## YOUR ASSIGNMENT
Print the listing that follows, character for character.

## INPUT RECORDS
-=-=-

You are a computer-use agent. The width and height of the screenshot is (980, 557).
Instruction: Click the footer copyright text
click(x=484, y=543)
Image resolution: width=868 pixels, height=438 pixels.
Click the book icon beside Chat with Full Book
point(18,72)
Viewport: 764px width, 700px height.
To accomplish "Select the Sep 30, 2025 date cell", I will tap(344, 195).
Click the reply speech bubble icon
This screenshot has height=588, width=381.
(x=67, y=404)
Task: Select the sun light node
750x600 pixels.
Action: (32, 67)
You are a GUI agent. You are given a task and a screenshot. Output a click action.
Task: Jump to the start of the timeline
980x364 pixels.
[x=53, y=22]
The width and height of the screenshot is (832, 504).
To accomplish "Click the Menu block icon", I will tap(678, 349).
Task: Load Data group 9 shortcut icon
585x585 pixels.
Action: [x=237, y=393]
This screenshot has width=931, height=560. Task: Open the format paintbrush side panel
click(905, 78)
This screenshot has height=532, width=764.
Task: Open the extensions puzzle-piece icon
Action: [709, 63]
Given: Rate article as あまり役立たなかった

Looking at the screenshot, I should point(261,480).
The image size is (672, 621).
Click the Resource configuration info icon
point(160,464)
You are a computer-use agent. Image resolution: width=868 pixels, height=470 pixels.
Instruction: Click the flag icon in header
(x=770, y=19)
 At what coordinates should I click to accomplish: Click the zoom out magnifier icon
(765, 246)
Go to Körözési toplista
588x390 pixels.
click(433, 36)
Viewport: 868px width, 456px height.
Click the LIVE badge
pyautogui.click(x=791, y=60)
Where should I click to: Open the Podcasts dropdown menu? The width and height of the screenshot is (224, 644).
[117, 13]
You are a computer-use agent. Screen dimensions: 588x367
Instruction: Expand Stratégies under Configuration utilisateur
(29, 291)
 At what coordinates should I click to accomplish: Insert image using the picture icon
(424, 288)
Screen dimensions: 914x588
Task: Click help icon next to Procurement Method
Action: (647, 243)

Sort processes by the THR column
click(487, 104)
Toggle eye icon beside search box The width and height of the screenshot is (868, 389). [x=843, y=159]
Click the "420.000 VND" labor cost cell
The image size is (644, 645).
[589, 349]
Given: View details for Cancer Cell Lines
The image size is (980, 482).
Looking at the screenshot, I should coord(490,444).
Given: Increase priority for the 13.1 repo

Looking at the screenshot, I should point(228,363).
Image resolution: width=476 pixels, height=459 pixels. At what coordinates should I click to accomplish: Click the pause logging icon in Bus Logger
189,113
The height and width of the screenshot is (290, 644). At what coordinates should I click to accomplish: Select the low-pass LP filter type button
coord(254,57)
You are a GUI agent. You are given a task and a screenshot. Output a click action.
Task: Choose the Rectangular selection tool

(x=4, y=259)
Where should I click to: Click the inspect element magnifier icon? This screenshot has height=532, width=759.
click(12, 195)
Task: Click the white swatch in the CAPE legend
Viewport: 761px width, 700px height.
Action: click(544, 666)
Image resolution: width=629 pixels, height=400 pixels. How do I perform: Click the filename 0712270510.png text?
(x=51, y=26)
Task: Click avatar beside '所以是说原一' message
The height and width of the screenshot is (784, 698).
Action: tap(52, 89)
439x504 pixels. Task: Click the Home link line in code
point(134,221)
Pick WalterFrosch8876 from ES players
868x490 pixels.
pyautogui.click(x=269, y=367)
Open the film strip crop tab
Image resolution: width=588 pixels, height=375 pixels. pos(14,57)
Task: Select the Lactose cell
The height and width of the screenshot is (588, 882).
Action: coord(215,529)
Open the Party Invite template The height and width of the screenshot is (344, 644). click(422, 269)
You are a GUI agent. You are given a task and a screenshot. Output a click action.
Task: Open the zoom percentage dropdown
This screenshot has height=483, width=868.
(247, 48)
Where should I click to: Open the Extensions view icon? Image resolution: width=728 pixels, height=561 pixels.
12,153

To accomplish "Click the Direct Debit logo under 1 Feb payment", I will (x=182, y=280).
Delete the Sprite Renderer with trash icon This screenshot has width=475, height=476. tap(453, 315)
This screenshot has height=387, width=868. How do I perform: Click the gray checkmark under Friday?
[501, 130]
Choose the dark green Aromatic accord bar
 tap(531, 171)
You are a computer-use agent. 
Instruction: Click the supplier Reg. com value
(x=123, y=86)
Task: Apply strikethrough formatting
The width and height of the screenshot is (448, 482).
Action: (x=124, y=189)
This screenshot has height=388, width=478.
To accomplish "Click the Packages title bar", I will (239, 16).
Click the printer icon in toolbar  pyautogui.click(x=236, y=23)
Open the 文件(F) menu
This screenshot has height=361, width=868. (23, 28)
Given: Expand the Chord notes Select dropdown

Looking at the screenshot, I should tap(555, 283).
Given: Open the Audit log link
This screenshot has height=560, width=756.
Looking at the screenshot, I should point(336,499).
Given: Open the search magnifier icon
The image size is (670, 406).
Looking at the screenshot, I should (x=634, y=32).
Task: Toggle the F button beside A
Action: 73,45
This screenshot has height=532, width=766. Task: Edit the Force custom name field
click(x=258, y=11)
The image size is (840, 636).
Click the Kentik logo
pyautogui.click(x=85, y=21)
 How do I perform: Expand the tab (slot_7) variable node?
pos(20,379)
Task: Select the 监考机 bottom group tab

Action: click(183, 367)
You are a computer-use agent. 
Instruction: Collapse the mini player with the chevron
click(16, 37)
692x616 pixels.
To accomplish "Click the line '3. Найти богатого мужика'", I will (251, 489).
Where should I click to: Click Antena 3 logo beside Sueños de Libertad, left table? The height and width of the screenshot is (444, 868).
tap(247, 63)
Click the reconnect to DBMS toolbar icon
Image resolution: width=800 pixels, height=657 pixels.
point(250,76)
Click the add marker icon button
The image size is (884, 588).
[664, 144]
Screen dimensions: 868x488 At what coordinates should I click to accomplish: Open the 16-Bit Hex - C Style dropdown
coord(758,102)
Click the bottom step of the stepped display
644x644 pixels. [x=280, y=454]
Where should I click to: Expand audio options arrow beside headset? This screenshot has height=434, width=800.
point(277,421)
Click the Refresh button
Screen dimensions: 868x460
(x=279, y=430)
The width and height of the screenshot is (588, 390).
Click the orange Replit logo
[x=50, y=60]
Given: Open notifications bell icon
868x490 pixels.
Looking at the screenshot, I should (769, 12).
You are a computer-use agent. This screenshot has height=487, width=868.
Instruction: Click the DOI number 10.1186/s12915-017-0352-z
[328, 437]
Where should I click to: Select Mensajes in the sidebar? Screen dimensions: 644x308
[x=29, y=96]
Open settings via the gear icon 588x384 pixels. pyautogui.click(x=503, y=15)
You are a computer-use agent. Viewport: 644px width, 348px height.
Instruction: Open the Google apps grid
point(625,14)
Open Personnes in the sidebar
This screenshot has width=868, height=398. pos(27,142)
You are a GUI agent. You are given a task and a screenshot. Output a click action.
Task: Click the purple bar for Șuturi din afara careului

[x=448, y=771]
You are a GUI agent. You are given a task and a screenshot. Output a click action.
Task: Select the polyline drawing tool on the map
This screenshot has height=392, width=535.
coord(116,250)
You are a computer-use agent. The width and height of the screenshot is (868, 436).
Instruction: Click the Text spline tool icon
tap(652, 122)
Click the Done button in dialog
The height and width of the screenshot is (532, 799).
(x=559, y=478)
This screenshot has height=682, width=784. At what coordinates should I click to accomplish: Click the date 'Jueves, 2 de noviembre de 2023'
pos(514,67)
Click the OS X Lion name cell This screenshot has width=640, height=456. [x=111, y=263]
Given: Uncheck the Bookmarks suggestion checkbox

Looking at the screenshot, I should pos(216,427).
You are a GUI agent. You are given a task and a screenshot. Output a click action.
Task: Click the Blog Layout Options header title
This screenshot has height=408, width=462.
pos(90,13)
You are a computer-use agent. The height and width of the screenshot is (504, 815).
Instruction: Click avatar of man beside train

-=-=-

## OUTPUT OF THE EXERCISE
You are a computer-use agent. The width and height of the screenshot is (980, 557).
Instruction: Click the footer copyright text
click(x=484, y=543)
Image resolution: width=868 pixels, height=438 pixels.
Click the book icon beside Chat with Full Book
point(18,72)
Viewport: 764px width, 700px height.
To accomplish "Select the Sep 30, 2025 date cell", I will tap(344, 195).
Click the reply speech bubble icon
This screenshot has height=588, width=381.
(x=67, y=404)
Task: Select the sun light node
750x600 pixels.
Action: (32, 67)
You are a GUI agent. You are given a task and a screenshot. Output a click action.
Task: Jump to the start of the timeline
980x364 pixels.
[x=53, y=22]
The width and height of the screenshot is (832, 504).
To accomplish "Click the Menu block icon", I will tap(678, 349).
Task: Load Data group 9 shortcut icon
585x585 pixels.
Action: [x=237, y=393]
This screenshot has width=931, height=560. Task: Open the format paintbrush side panel
click(905, 78)
This screenshot has height=532, width=764.
Task: Open the extensions puzzle-piece icon
Action: [709, 63]
Given: Rate article as あまり役立たなかった

Looking at the screenshot, I should point(261,480).
The image size is (672, 621).
Click the Resource configuration info icon
point(160,464)
You are a computer-use agent. Image resolution: width=868 pixels, height=470 pixels.
Instruction: Click the flag icon in header
(x=770, y=19)
 At what coordinates should I click to accomplish: Click the zoom out magnifier icon
(765, 246)
Go to Körözési toplista
588x390 pixels.
click(433, 36)
Viewport: 868px width, 456px height.
Click the LIVE badge
pyautogui.click(x=791, y=60)
Where should I click to: Open the Podcasts dropdown menu? The width and height of the screenshot is (224, 644).
[117, 13]
You are a computer-use agent. Screen dimensions: 588x367
Instruction: Expand Stratégies under Configuration utilisateur
(29, 291)
 At what coordinates should I click to accomplish: Insert image using the picture icon
(424, 288)
Screen dimensions: 914x588
Task: Click help icon next to Procurement Method
Action: (647, 243)

Sort processes by the THR column
click(487, 104)
Toggle eye icon beside search box The width and height of the screenshot is (868, 389). [x=843, y=159]
Click the "420.000 VND" labor cost cell
The image size is (644, 645).
[589, 349]
Given: View details for Cancer Cell Lines
The image size is (980, 482).
Looking at the screenshot, I should coord(490,444).
Given: Increase priority for the 13.1 repo

Looking at the screenshot, I should point(228,363).
Image resolution: width=476 pixels, height=459 pixels. At what coordinates should I click to accomplish: Click the pause logging icon in Bus Logger
189,113
The height and width of the screenshot is (290, 644). At what coordinates should I click to accomplish: Select the low-pass LP filter type button
coord(254,57)
You are a GUI agent. You are given a task and a screenshot. Output a click action.
Task: Choose the Rectangular selection tool

(x=4, y=259)
Where should I click to: Click the inspect element magnifier icon? This screenshot has height=532, width=759.
click(12, 195)
Task: Click the white swatch in the CAPE legend
Viewport: 761px width, 700px height.
Action: click(544, 666)
Image resolution: width=629 pixels, height=400 pixels. How do I perform: Click the filename 0712270510.png text?
(x=51, y=26)
Task: Click avatar beside '所以是说原一' message
The height and width of the screenshot is (784, 698).
Action: tap(52, 89)
439x504 pixels. Task: Click the Home link line in code
point(134,221)
Pick WalterFrosch8876 from ES players
868x490 pixels.
pyautogui.click(x=269, y=367)
Open the film strip crop tab
Image resolution: width=588 pixels, height=375 pixels. pos(14,57)
Task: Select the Lactose cell
The height and width of the screenshot is (588, 882).
Action: coord(215,529)
Open the Party Invite template The height and width of the screenshot is (344, 644). click(422, 269)
You are a GUI agent. You are given a task and a screenshot. Output a click action.
Task: Open the zoom percentage dropdown
This screenshot has height=483, width=868.
(247, 48)
Where should I click to: Open the Extensions view icon? Image resolution: width=728 pixels, height=561 pixels.
12,153

To accomplish "Click the Direct Debit logo under 1 Feb payment", I will (x=182, y=280).
Delete the Sprite Renderer with trash icon This screenshot has width=475, height=476. tap(453, 315)
This screenshot has height=387, width=868. How do I perform: Click the gray checkmark under Friday?
[501, 130]
Choose the dark green Aromatic accord bar
 tap(531, 171)
You are a computer-use agent. 
Instruction: Click the supplier Reg. com value
(x=123, y=86)
Task: Apply strikethrough formatting
The width and height of the screenshot is (448, 482).
Action: (x=124, y=189)
This screenshot has height=388, width=478.
To accomplish "Click the Packages title bar", I will (239, 16).
Click the printer icon in toolbar  pyautogui.click(x=236, y=23)
Open the 文件(F) menu
This screenshot has height=361, width=868. (23, 28)
Given: Expand the Chord notes Select dropdown

Looking at the screenshot, I should tap(555, 283).
Given: Open the Audit log link
This screenshot has height=560, width=756.
Looking at the screenshot, I should point(336,499).
Given: Open the search magnifier icon
The image size is (670, 406).
Looking at the screenshot, I should (x=634, y=32).
Task: Toggle the F button beside A
Action: 73,45
This screenshot has height=532, width=766. Task: Edit the Force custom name field
click(x=258, y=11)
The image size is (840, 636).
Click the Kentik logo
pyautogui.click(x=85, y=21)
 How do I perform: Expand the tab (slot_7) variable node?
pos(20,379)
Task: Select the 监考机 bottom group tab

Action: click(183, 367)
You are a computer-use agent. 
Instruction: Collapse the mini player with the chevron
click(16, 37)
692x616 pixels.
To accomplish "Click the line '3. Найти богатого мужика'", I will (251, 489).
Where should I click to: Click Antena 3 logo beside Sueños de Libertad, left table? The height and width of the screenshot is (444, 868).
tap(247, 63)
Click the reconnect to DBMS toolbar icon
Image resolution: width=800 pixels, height=657 pixels.
point(250,76)
Click the add marker icon button
The image size is (884, 588).
[664, 144]
Screen dimensions: 868x488 At what coordinates should I click to accomplish: Open the 16-Bit Hex - C Style dropdown
coord(758,102)
Click the bottom step of the stepped display
644x644 pixels. [x=280, y=454]
Where should I click to: Expand audio options arrow beside headset? This screenshot has height=434, width=800.
point(277,421)
Click the Refresh button
Screen dimensions: 868x460
(x=279, y=430)
The width and height of the screenshot is (588, 390).
Click the orange Replit logo
[x=50, y=60]
Given: Open notifications bell icon
868x490 pixels.
Looking at the screenshot, I should (769, 12).
You are a computer-use agent. This screenshot has height=487, width=868.
Instruction: Click the DOI number 10.1186/s12915-017-0352-z
[328, 437]
Where should I click to: Select Mensajes in the sidebar? Screen dimensions: 644x308
[x=29, y=96]
Open settings via the gear icon 588x384 pixels. pyautogui.click(x=503, y=15)
You are a computer-use agent. Viewport: 644px width, 348px height.
Instruction: Open the Google apps grid
point(625,14)
Open Personnes in the sidebar
This screenshot has width=868, height=398. pos(27,142)
You are a GUI agent. You are given a task and a screenshot. Output a click action.
Task: Click the purple bar for Șuturi din afara careului

[x=448, y=771]
You are a GUI agent. You are given a task and a screenshot. Output a click action.
Task: Select the polyline drawing tool on the map
This screenshot has height=392, width=535.
coord(116,250)
You are a computer-use agent. The width and height of the screenshot is (868, 436).
Instruction: Click the Text spline tool icon
tap(652, 122)
Click the Done button in dialog
The height and width of the screenshot is (532, 799).
(x=559, y=478)
This screenshot has height=682, width=784. At what coordinates should I click to accomplish: Click the date 'Jueves, 2 de noviembre de 2023'
pos(514,67)
Click the OS X Lion name cell This screenshot has width=640, height=456. [x=111, y=263]
Given: Uncheck the Bookmarks suggestion checkbox

Looking at the screenshot, I should pos(216,427).
You are a GUI agent. You are given a task and a screenshot. Output a click action.
Task: Click the Blog Layout Options header title
This screenshot has height=408, width=462.
pos(90,13)
You are a computer-use agent. The height and width of the screenshot is (504, 815).
Instruction: Click avatar of man beside train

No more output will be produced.